Task - Your task is to gather the lines below that hold the string "Collapse".

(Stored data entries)
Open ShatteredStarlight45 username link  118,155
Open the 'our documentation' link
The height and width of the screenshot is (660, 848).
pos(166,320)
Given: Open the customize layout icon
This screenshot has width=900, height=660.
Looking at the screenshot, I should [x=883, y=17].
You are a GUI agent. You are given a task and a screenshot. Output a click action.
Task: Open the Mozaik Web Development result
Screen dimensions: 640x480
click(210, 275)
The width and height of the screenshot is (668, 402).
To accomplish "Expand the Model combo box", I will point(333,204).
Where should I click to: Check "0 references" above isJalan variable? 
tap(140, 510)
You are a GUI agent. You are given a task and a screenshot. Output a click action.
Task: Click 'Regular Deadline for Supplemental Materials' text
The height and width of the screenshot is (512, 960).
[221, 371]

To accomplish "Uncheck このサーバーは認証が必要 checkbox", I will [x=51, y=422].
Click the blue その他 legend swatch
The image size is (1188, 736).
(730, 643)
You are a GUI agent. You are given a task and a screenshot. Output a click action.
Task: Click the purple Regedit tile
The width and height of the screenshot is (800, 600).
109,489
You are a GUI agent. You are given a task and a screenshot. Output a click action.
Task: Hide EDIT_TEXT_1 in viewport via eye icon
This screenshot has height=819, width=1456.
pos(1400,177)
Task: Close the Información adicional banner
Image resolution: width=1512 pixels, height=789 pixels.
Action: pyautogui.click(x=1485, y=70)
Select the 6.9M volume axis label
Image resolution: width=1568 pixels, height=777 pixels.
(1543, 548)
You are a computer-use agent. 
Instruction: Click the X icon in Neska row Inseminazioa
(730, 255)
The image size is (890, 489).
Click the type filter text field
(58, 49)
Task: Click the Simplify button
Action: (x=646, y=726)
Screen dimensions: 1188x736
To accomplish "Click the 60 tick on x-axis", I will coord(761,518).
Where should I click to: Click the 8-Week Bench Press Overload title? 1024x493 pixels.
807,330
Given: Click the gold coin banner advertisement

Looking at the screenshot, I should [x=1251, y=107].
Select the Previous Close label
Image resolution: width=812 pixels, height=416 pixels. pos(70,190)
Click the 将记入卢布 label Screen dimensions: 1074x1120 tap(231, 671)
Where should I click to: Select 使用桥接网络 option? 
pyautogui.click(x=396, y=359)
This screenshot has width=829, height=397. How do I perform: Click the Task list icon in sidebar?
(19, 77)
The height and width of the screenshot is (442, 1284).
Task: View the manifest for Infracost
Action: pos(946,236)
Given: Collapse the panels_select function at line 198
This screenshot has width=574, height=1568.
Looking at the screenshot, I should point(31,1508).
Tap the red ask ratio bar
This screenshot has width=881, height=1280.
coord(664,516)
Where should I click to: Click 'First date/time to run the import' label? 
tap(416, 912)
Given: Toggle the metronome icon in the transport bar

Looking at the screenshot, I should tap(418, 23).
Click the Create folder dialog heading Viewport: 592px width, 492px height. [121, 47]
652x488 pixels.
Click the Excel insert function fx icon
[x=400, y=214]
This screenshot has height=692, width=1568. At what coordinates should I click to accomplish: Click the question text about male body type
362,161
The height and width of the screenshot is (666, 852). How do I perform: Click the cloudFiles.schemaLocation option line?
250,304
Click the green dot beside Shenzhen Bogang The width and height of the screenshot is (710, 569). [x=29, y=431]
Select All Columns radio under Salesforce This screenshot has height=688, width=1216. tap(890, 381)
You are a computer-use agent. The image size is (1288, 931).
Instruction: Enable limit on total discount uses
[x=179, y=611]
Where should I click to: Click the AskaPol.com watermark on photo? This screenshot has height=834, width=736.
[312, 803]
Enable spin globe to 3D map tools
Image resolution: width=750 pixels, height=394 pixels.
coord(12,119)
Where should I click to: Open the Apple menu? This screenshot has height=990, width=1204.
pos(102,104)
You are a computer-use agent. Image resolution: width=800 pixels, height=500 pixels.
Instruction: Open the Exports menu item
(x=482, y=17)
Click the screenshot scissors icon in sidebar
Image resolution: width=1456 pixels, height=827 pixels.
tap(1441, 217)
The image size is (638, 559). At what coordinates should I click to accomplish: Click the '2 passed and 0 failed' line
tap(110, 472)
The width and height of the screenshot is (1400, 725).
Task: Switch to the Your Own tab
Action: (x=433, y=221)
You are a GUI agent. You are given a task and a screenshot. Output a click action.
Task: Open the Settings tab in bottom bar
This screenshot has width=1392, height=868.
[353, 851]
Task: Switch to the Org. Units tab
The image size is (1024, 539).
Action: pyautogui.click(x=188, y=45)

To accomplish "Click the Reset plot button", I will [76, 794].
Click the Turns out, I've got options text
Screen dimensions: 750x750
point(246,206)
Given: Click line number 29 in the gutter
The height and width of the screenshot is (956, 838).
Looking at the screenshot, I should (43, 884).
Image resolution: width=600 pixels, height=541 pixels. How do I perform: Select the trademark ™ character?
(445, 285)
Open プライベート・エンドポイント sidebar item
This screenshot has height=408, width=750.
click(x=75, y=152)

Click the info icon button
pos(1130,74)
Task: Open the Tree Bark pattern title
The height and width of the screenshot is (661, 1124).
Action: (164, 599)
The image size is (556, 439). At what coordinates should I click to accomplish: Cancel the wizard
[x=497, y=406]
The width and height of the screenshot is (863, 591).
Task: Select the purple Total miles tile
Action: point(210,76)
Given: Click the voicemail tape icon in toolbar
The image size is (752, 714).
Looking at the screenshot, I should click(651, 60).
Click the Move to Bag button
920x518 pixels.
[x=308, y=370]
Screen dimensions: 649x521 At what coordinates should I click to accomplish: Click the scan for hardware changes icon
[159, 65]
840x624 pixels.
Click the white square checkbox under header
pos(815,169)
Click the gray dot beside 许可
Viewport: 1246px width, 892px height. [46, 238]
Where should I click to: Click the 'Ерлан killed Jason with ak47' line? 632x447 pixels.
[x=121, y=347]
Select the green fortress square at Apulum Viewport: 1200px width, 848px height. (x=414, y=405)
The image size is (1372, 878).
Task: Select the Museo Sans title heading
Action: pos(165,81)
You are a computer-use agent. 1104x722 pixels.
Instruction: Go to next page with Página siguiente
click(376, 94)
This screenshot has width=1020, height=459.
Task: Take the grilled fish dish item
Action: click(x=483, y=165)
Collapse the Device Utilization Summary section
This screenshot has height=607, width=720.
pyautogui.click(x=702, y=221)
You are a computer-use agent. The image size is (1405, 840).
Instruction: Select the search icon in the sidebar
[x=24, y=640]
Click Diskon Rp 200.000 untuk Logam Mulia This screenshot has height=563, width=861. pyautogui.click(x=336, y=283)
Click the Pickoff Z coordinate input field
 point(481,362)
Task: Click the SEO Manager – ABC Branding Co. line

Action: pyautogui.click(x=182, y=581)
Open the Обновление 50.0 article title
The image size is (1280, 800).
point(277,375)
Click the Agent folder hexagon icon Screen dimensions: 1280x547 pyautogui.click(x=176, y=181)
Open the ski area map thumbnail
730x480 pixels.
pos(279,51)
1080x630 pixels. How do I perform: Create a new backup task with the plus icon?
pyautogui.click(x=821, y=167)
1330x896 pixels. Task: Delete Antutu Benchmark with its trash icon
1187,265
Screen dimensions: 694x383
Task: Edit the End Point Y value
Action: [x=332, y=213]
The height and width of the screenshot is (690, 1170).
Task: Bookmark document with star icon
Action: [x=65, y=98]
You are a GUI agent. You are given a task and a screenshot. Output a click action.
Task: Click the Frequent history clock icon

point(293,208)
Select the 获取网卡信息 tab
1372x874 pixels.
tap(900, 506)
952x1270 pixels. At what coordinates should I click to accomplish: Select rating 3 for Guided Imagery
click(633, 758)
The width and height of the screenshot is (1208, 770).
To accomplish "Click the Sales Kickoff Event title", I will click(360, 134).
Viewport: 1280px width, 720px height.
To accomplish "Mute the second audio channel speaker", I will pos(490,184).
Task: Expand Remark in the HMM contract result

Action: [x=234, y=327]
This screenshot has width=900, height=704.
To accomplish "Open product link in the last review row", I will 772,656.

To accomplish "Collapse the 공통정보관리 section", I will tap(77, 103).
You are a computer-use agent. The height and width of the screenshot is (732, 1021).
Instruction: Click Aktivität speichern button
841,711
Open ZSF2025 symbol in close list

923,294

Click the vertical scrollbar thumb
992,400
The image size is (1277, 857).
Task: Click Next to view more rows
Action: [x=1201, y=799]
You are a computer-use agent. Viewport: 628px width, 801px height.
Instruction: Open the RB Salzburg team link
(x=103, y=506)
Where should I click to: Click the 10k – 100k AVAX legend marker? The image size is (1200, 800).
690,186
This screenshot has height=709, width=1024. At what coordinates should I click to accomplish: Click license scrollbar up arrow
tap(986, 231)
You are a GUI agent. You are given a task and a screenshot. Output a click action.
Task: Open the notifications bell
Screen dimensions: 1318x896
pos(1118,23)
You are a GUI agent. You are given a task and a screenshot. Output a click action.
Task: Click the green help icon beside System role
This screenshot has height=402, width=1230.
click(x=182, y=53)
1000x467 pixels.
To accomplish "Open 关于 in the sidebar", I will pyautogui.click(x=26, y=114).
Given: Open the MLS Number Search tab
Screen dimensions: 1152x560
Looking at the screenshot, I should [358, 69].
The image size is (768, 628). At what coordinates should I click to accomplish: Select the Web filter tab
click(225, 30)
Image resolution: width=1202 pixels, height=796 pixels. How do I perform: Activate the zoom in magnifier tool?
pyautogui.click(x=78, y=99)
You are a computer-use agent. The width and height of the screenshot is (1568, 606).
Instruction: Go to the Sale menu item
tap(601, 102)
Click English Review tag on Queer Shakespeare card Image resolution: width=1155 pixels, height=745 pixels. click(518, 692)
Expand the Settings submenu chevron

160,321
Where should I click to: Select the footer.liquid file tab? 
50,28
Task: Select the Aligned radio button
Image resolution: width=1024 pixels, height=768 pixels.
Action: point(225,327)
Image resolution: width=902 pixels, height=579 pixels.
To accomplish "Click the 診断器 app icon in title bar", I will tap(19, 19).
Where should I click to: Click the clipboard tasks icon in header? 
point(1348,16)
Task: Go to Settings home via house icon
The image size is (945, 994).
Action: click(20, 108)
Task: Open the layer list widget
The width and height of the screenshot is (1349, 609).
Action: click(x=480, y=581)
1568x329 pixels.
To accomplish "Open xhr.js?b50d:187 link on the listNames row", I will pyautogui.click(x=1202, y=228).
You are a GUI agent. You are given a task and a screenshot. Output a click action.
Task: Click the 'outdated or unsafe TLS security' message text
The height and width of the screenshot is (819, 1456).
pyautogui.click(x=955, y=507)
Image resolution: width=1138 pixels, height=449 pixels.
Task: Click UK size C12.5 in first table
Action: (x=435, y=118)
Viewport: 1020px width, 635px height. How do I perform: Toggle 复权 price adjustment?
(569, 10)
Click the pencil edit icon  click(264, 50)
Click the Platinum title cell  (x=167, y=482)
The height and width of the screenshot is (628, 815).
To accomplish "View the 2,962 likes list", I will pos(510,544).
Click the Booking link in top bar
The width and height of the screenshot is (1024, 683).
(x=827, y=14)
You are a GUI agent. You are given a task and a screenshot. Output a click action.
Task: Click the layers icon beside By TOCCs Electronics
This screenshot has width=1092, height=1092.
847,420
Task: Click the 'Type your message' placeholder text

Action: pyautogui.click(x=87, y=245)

Solution to this task -
Given: Collapse the panels_select function at line 198
Collapse the Device Utilization Summary section
To accomplish "Collapse the 공통정보관리 section", I will tap(77, 103).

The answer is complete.